5 Bold Strategies to Combat Real ‘Priority Dilution’
The CFO Agenda 2026 reveals a paradox: while economic volatility has become the baseline, the greatest threat to mid-market firms isn’t the market — it’s an internal inability to prioritize, a phenomenon known as priority dilution. Finance teams are being asked to balance two strategies: manage costs carefully and still support growth initiatives and new technology investments.
The report uses survey data from finance leaders who are already adjusting how they plan, hire, and invest in their organizations to combat priority dilution. So, instead of focusing on theory, it highlights what finance teams are doing to deal with long-lasting challenges.
Uncertainty Is Shaping Financial Strategies
Economic uncertainty continues to influence how finance teams pursue planning and strategy. In Deloitte’s Finance Trends survey, 1,326 global finance leaders stated that they expect volatility to continue through 2026.
The Diligent Institute Transaction Readiness Report presents additional context for mid-sized companies. Among respondents earning under $300 million in annual revenue, 46% said uncertainty pushed them to revise their financial models. Despite that caution, 49% said they’re still prioritizing M&A as a core growth strategy through strategic partnerships. Finance leaders aren’t pulling back completely, though, even when the outlook feels unclear — but this ‘do-everything’ approach is often the primary driver of priority dilution.
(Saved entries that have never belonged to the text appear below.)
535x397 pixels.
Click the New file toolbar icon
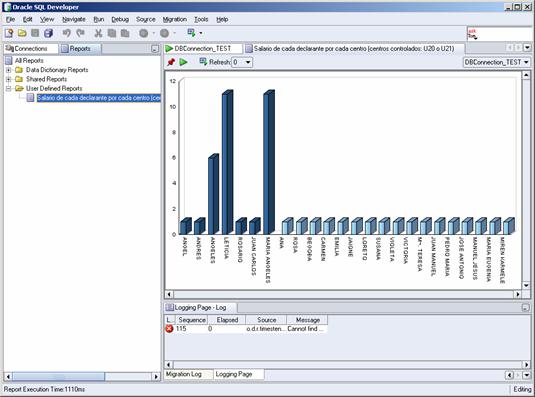[9, 33]
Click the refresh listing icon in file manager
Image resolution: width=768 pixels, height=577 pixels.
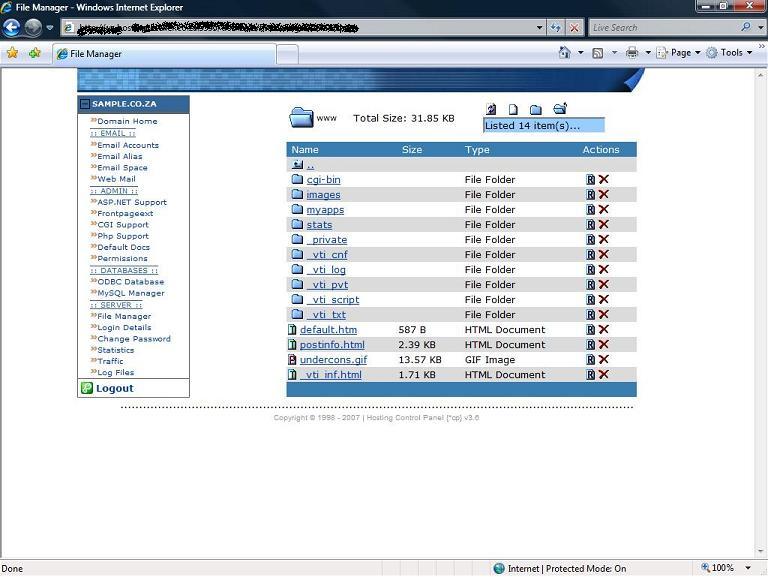click(491, 109)
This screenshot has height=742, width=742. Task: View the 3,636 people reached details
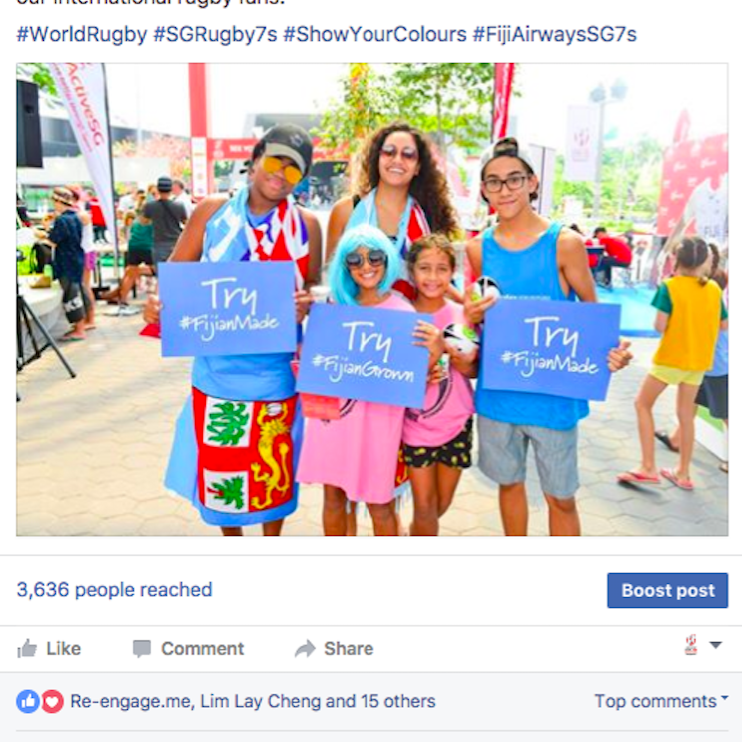(115, 590)
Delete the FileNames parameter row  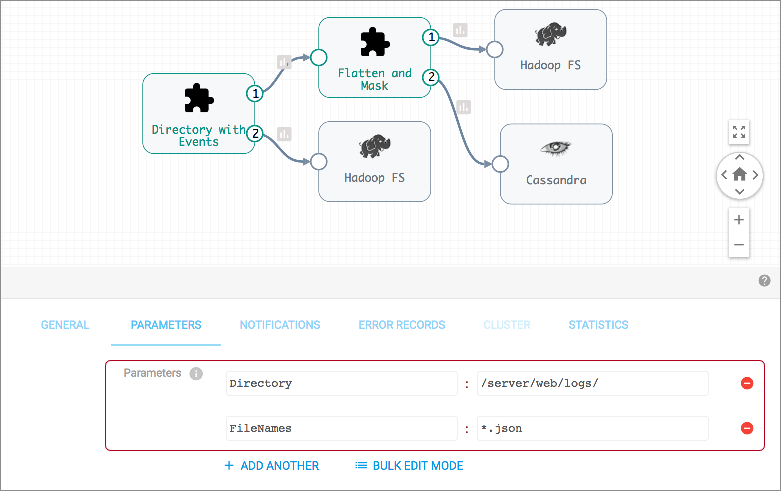pos(746,428)
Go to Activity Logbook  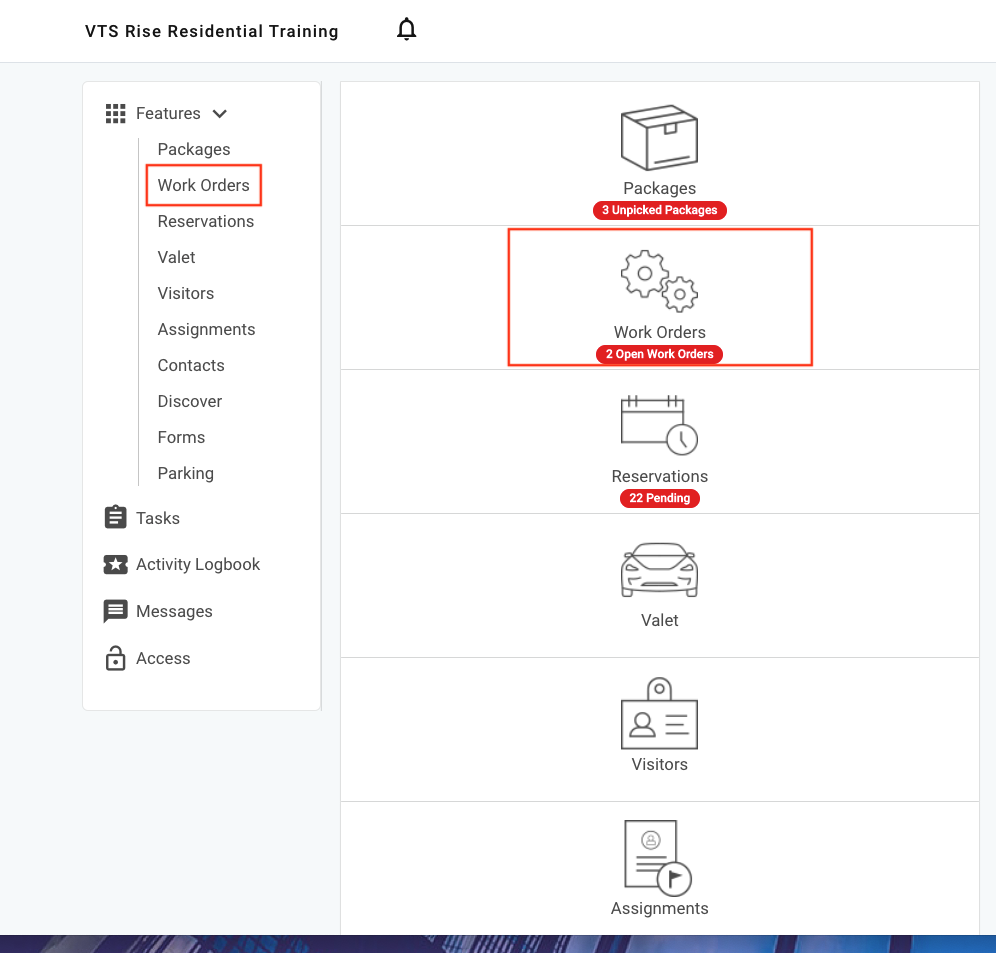197,564
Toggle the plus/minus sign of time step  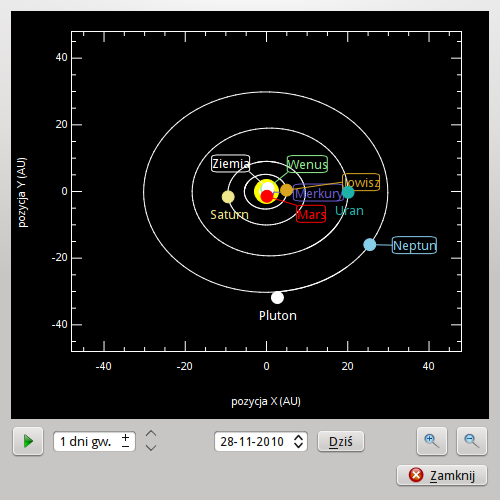125,441
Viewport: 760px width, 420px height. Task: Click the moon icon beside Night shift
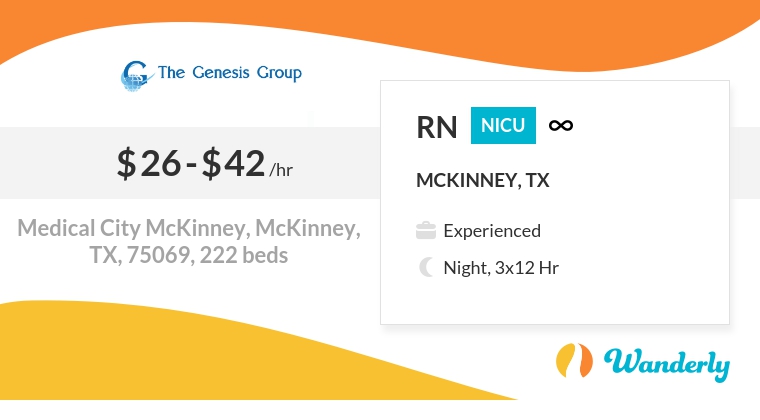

The Execution Trap: Why Priority Dilution is A Big Risk
The report’s most damning data point isn’t a specific number – it’s the lack of variance. When the gap between your first and fifth priority is a mere rounding error, you don’t have a strategy — you have a wish list.
Experienced CFOs know that “doing everything” is a polite euphemism for “doing nothing well.” In the mid-market, this Priority Dilution manifests as a dangerous spread of resources where capital is allocated to growth, but management bandwidth is consumed by legacy system debt. If you are protecting cash flow while simultaneously spearheading a global ERP overhaul and an M&A spree, you’re courting institutional burnout. Today’s mandate isn’t about managing more. It’s about having the “surgical courage” to kill the bottom 20% of your initiatives to ensure the top 20% actually cross the finish line.
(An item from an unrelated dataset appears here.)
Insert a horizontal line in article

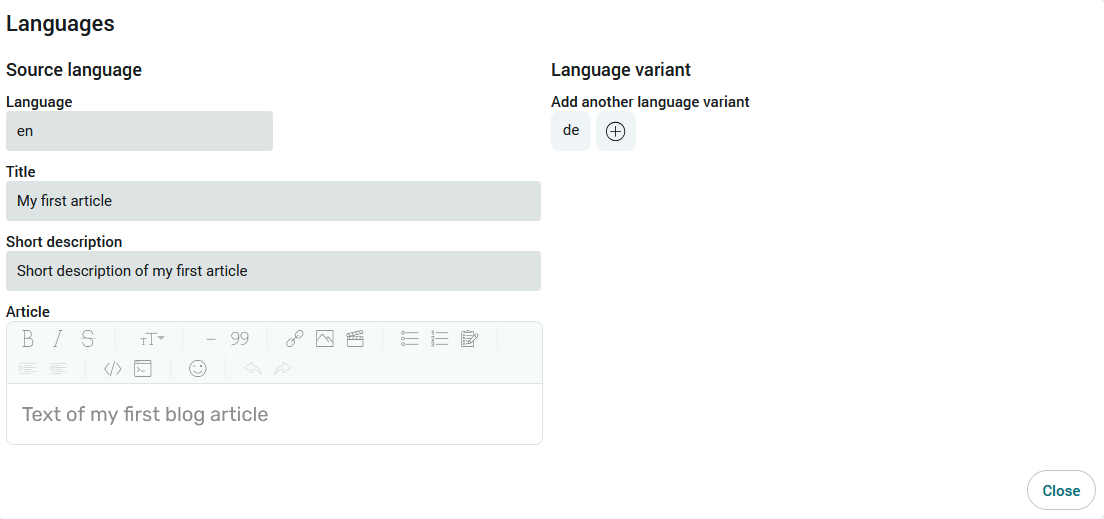[211, 339]
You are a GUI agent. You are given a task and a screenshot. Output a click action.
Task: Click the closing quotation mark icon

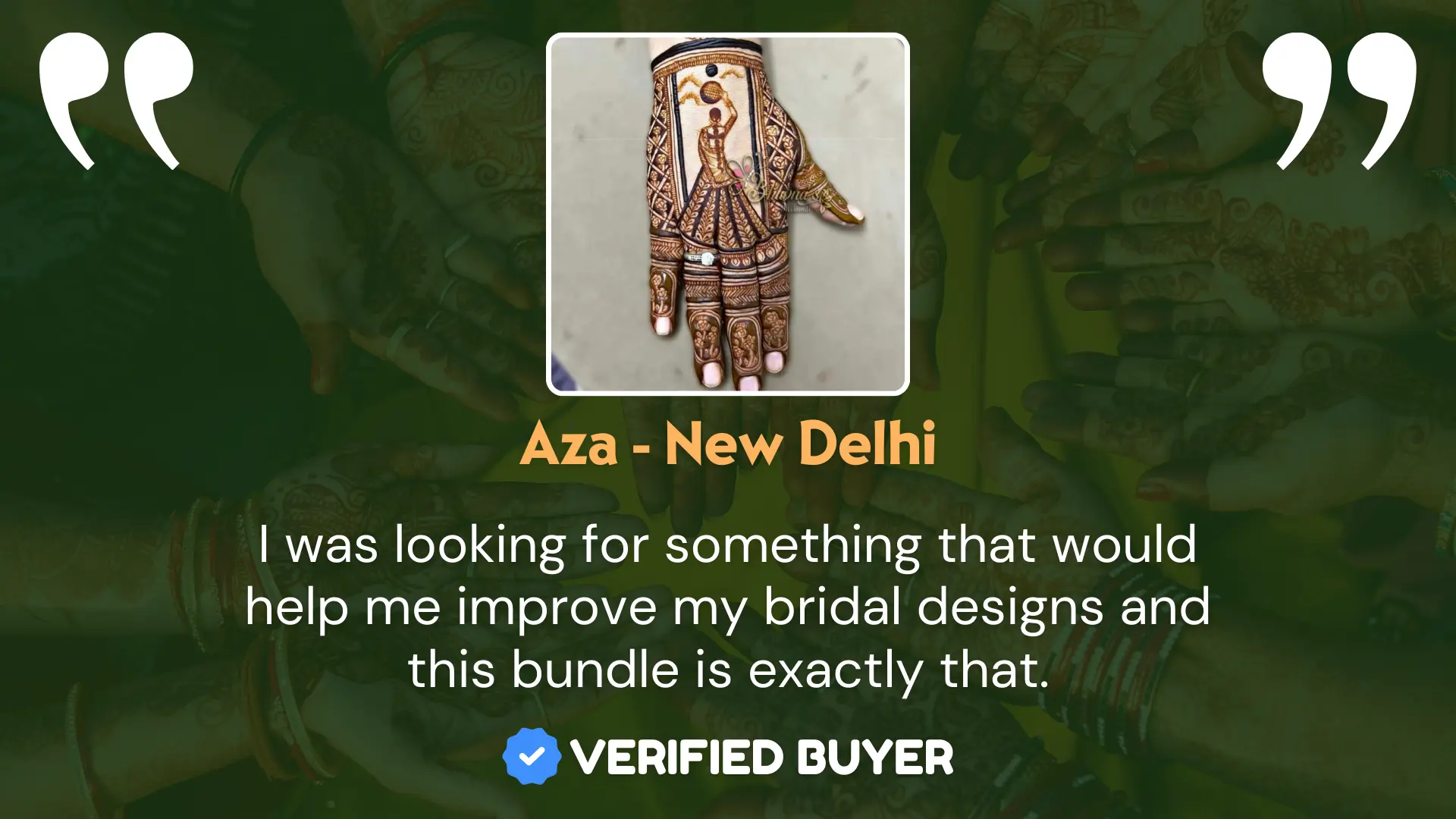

Talent Gaps Are Changing Finance Teams
According to a CFO Alliance study cited in the report, 33% of midmarket CFOs see replacing legacy talent as a major challenge today. Another 29% pointed to integrating new AI-related roles into finance teams to fight priority dilution by automating manual tasks.
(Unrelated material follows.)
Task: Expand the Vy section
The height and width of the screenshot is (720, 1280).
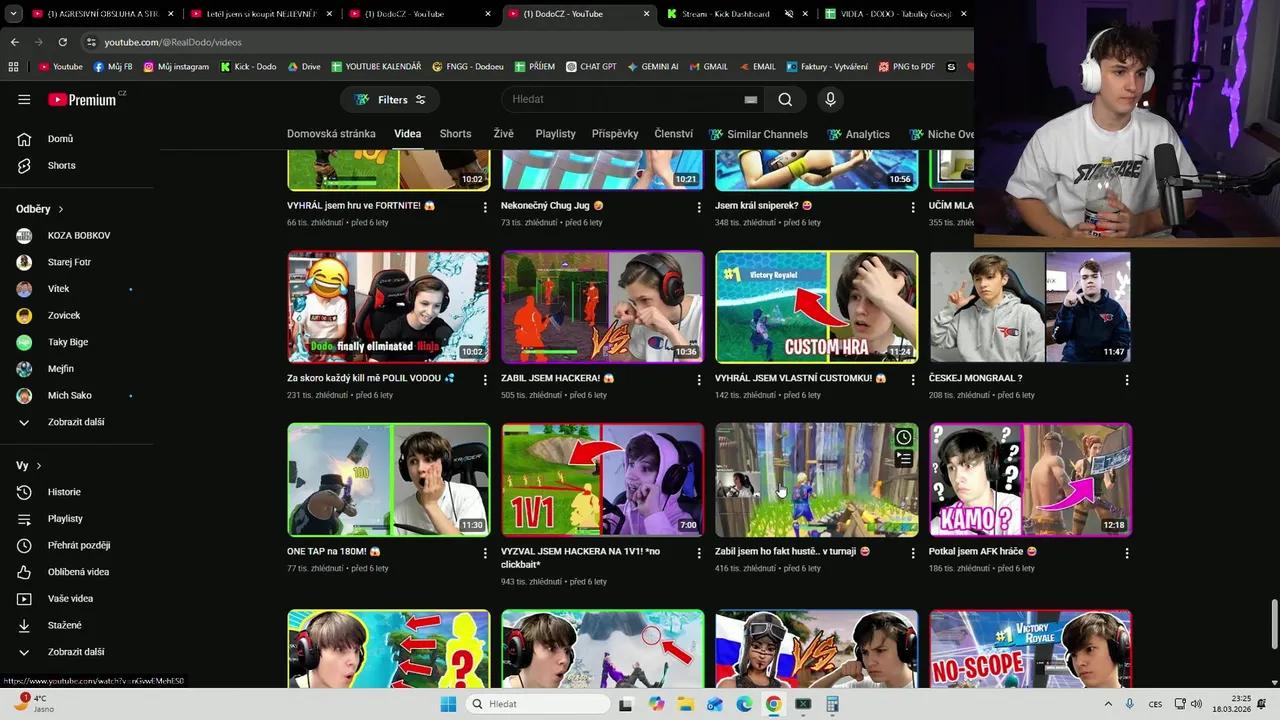Action: tap(34, 465)
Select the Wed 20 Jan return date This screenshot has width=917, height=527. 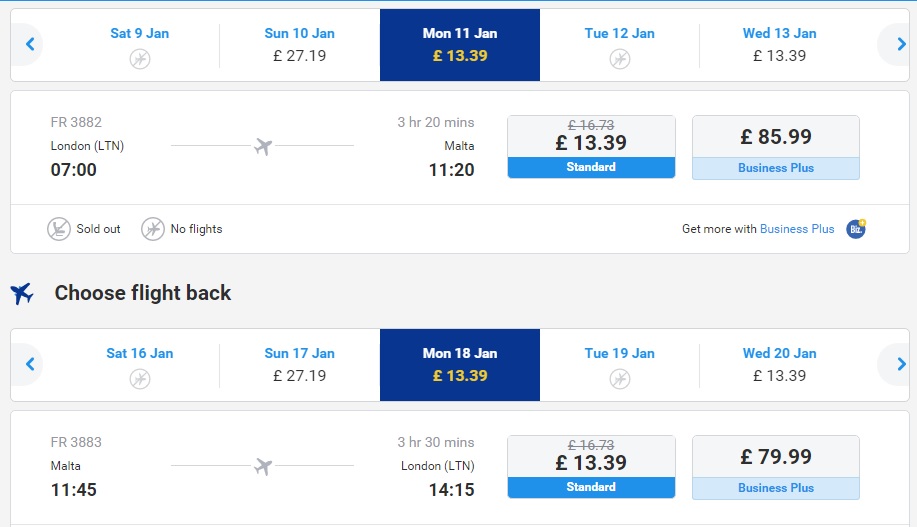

As a result, pay pressure is on the rise. The CFO Alliance 2025-2026 Global Mid-Market Talent and Compensation Trends Report shows that 57% of CFOs saw base salary increases year over year. Controllers and VPs of finance reported similar increases. Changes like these are important for budgeting because labor costs are still one of the largest expense categories for most organizations.
Where AI Is Showing Up in Finance
The CFO Agenda 2026 report doesn’t suggest that AI adoption is complete or easy, but it does provide a roadmap for where finance leaders are currently anchoring their AI strategy. In Deloitte’s survey, 43% of CFOs said they’re likely to use AI to increase their productivity, and another 48% reported deploying cloud-based systems to help manage costs.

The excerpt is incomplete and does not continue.